La superficie vertical de la pata se nos hace basta, omnipresente. Mientras seguimos subiendo vemos una colosal viga que emerge y se extiende, como un antiguo puente, construido por manos de eras inmemoriales, dominado por el tiempo eterno, hacia otra pata lejana, borroneada por el espacio que pretende transgredir nuestra mirada.

Seguimos subiendo como planeando entre fisuras, pliegues y caprichosas crestas, compenetrándonos cada vez más con aquellos relieves, sondeando hondonadas, y ahí están: formas geométricas, civilizadas. Canales laberínticos donde nos adentramos para ver ahora los muros surcados de glifos y símbolos; formas mayas, quizás, o egipcias, o etruscas, o rúnicas; todas a la vez. Un intrincado tejido de señales.

Ahora logramos ver la curva: el mundo se empieza a horizontalizar. ¡Pero no! ¡Era sólo una inflexión pequeña y se vuelve a enderezar! Más allá se ve la verdadera. Se vuelve a curvar el mundo. La terraza del rascacielos inmortal. Lo recorremos viendo que en los sinuosos canales hay gente. Gente esculpiendo, gente trabajando. Vida.

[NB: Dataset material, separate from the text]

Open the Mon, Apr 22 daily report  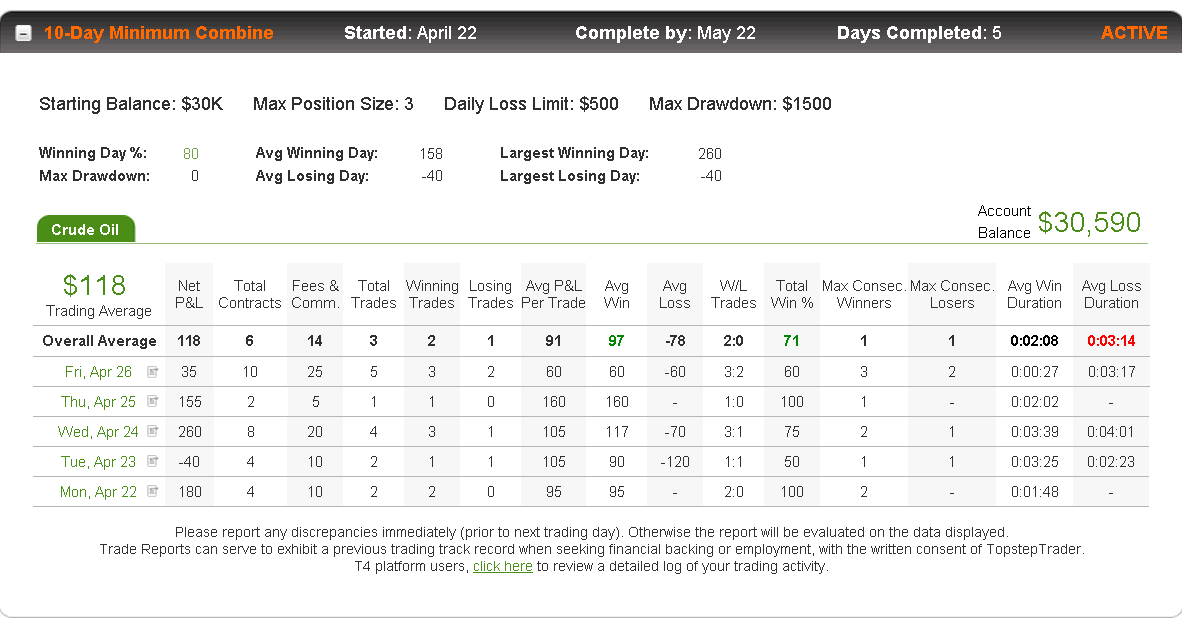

Aparece en el horizonte azulado Lo Grande, Lo Inconmensurable. El muro infinito, el respaldo, si es que recordamos la silla, ofuscado por las nieblas. Y abajo vemos los muros grabados y a las personas que los han construido para aquel dios universal desde los tiempos eternos; los padres de los padres de sus padres. Los hijos de ahora vivos y los de ayer muertos, descansando en pasillos olvidados, en ocasiones jamás surcados desde su construcción. El universo entero de complejidad infinita. Vemos las historias de sus habitantes. Apreciamos sus pasiones más gloriosas. Sentimos sus pensamientos más vergonzosos.

Y es una silla. Sólo eso, para sentarse. Los ínfimos seres no son advertidos por nosotros en ninguna de sus dimensiones. Sólo es una silla. Y nos sentamos. Los ácaros en su mínima importancia no ocuparán nuestros pensamientos. No nos importa la manera en que nos perciben. Sólo sabemos que un ácaro jamás entenderá nuestra condición real. Casi no existen. No conciben la altura de nuestro entendimiento, de nuestra apreciación de las cosas, de nuestro manejo del entorno. De lo que representa el Sol para nuestros espíritus. De la sabiduría que emana. De la vida que de él depende. De su influencia en nuestros cuerpos y en nuestras mentes. De sus ciclos que dictaminan nuestros destinos. ¡Oh! ¡Sol, Señor de la Eternidad, bendícenos con tu luz y tu calor!